Terugvordering onverschuldigde betaling van extra vervroegd pensioen door Stichting DOW Pensioenfonds

In deze zaak vorderde de Stichting DOW Pensioenfonds terugbetaling van onverschuldigde betalingen die [appellant] had ontvangen op basis van artikel 15 van het Pensioenreglement van 1 januari 1997. Dit betrof een bedrag dat [appellant] ten onrechte had ontvangen naast een WAO-uitkering. De kantonrechter was in eerste instantie bevoegd om kennis te nemen van de vordering, zoals bepaald in artikel 33 van de Pensioen- en spaarfondsenwet. Het geschil was in eerste aanleg aanhangig gemaakt vóór 1 januari 2002, en [appellant] had geen exceptie van onbevoegdheid opgeworpen. De rechtbank te Assen had vóór en na deze datum tussenvonnissen en een eindvonnis gewezen, wat leidde tot de vraag of de rechtbank als hoogste rechter had recht gesproken op basis van artikel 157 oud Rv.

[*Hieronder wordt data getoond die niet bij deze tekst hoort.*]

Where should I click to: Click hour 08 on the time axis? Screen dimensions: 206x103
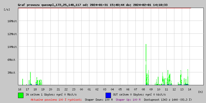[143, 89]
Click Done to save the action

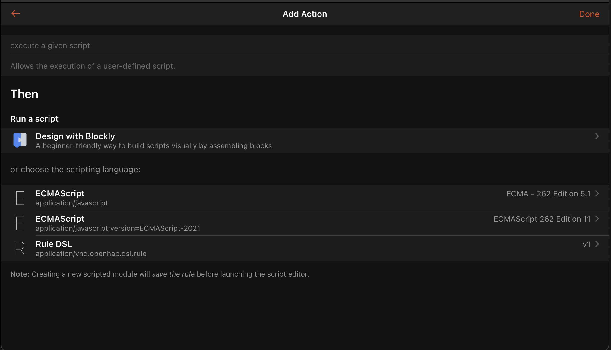(590, 14)
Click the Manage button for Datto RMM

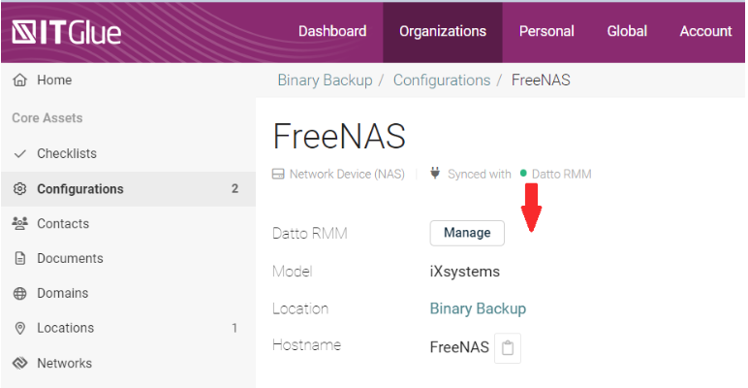[467, 233]
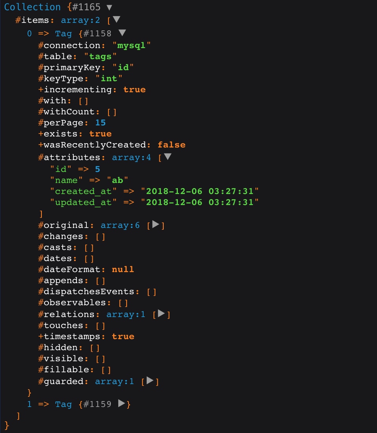Viewport: 377px width, 433px height.
Task: Click the created_at timestamp value
Action: [x=200, y=191]
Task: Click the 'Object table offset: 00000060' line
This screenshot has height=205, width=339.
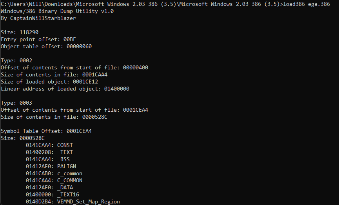Action: click(46, 47)

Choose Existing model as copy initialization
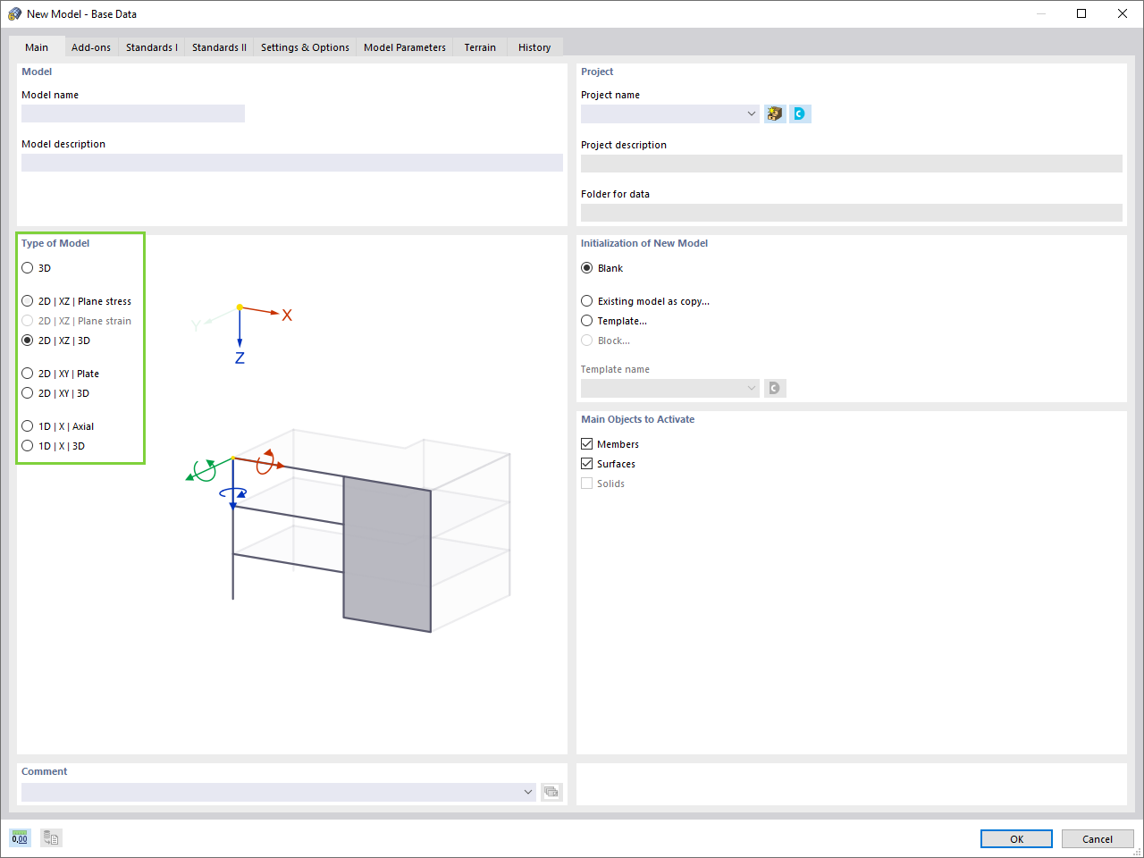586,300
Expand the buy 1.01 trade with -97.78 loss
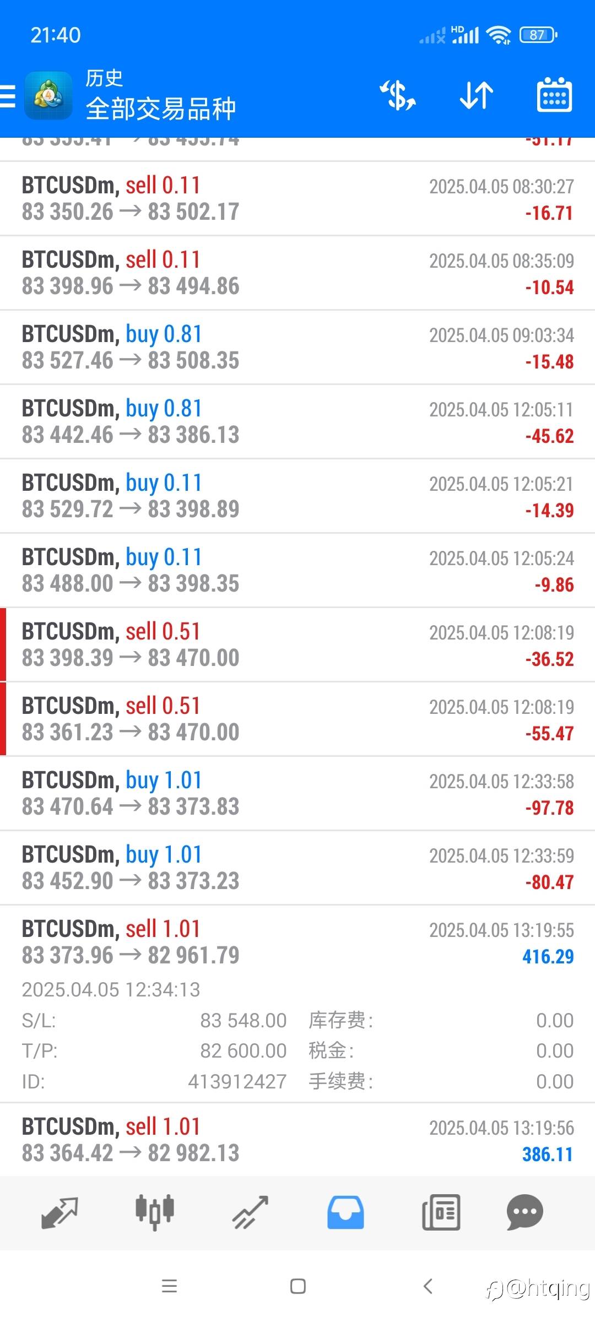Image resolution: width=595 pixels, height=1322 pixels. tap(298, 793)
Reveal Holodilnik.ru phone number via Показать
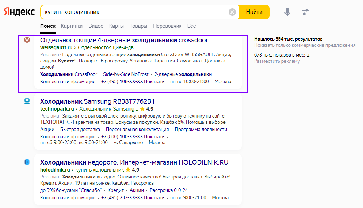The image size is (363, 208). (154, 197)
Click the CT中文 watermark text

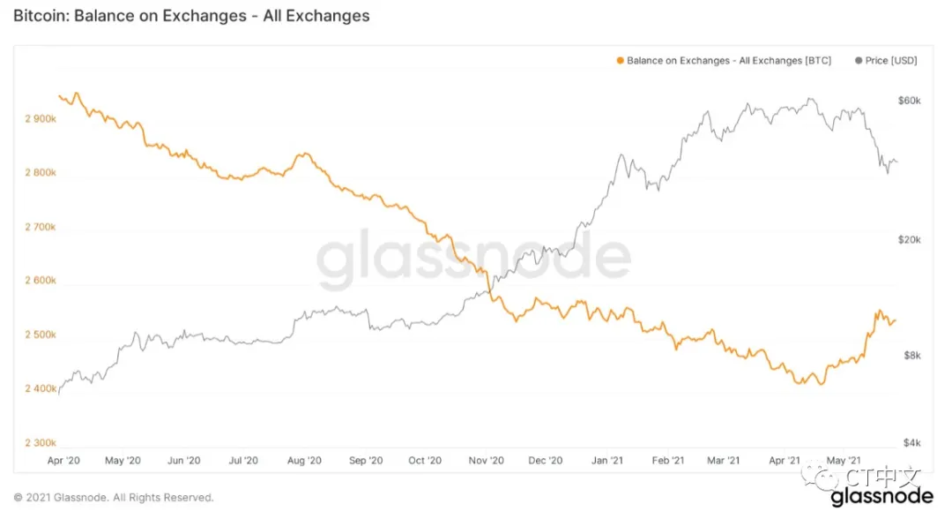coord(883,478)
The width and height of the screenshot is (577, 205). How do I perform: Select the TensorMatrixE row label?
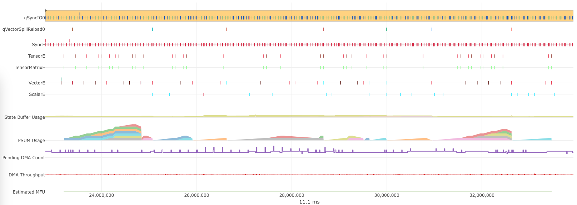[30, 68]
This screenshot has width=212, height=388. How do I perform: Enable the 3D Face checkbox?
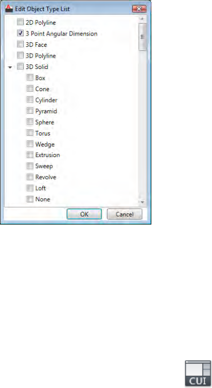point(20,44)
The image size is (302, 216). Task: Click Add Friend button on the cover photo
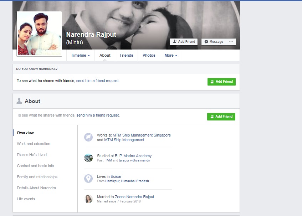point(184,42)
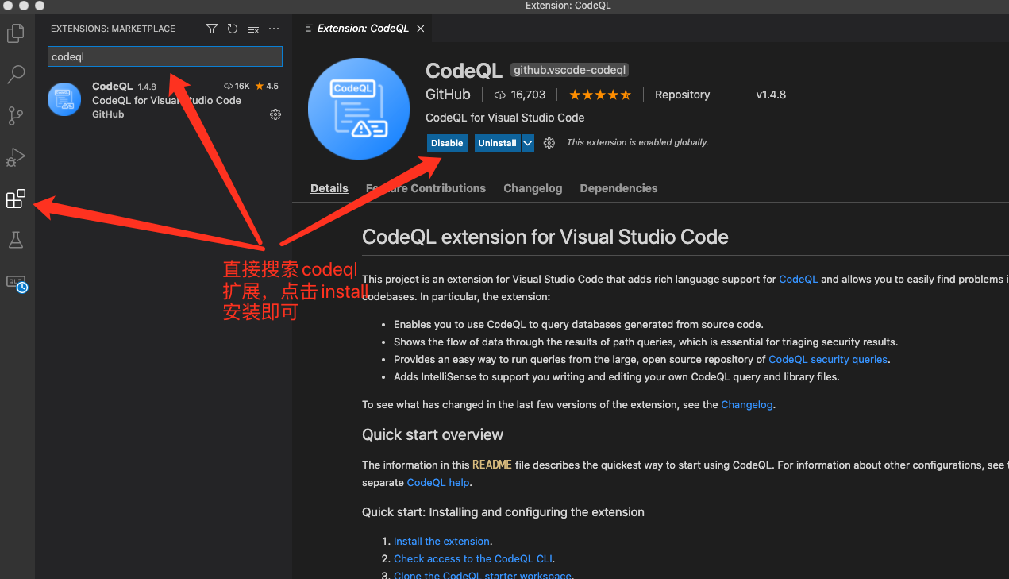Open the manage gear for CodeQL in the list
This screenshot has height=579, width=1009.
tap(275, 114)
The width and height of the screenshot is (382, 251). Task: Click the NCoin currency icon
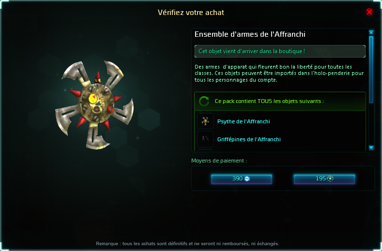point(247,178)
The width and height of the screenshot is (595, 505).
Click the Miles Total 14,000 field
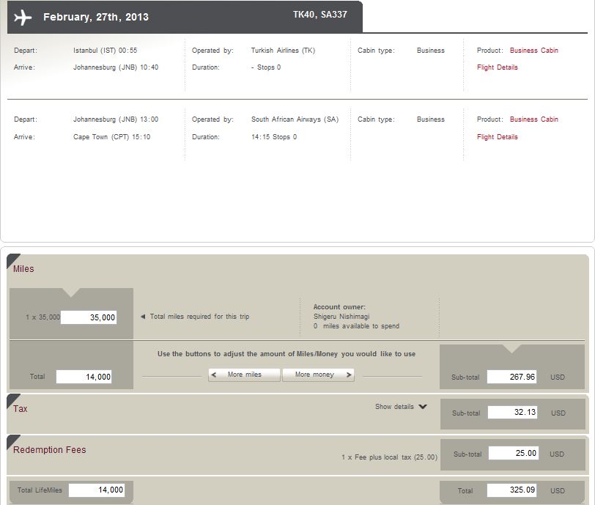[84, 377]
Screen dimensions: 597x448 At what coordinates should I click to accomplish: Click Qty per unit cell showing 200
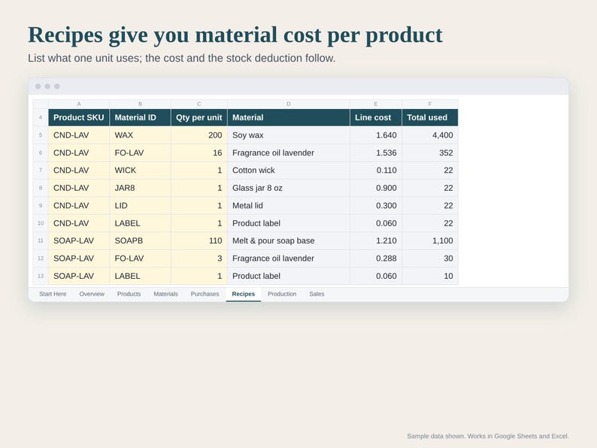(x=199, y=135)
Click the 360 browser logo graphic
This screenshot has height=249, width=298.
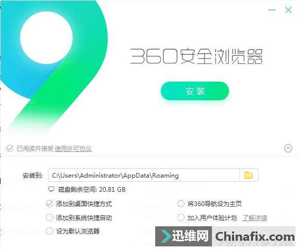(54, 65)
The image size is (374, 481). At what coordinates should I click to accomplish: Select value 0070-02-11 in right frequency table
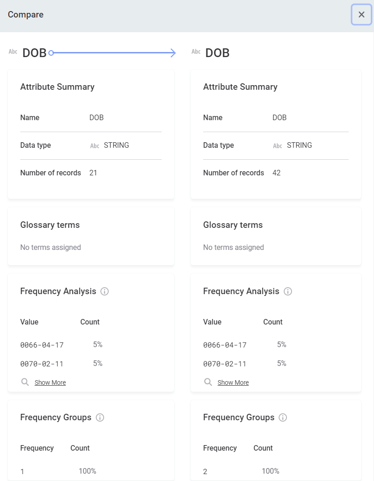pyautogui.click(x=225, y=364)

Het Gerechtshof Leeuwarden oordeelde dat de rechtbank op grond van artikel VII lid 1 van de Wet tot herziening van het procesrecht voor burgerlijke zaken, het oude procesrecht van toepassing bleef op de verdere behandeling van de zaak. Dit betekende dat artikel 157 oud Rv van toepassing was op het eindvonnis van de rechtbank van 7 mei 2002. Het hof concludeerde dat de rechtbank als hoogste rechter had recht gesproken, ondanks dat het nieuwe procesrecht van toepassing was op de mogelijkheid van rechtsmiddelen tegen beslissingen van de rechtbank na 1 januari 2002.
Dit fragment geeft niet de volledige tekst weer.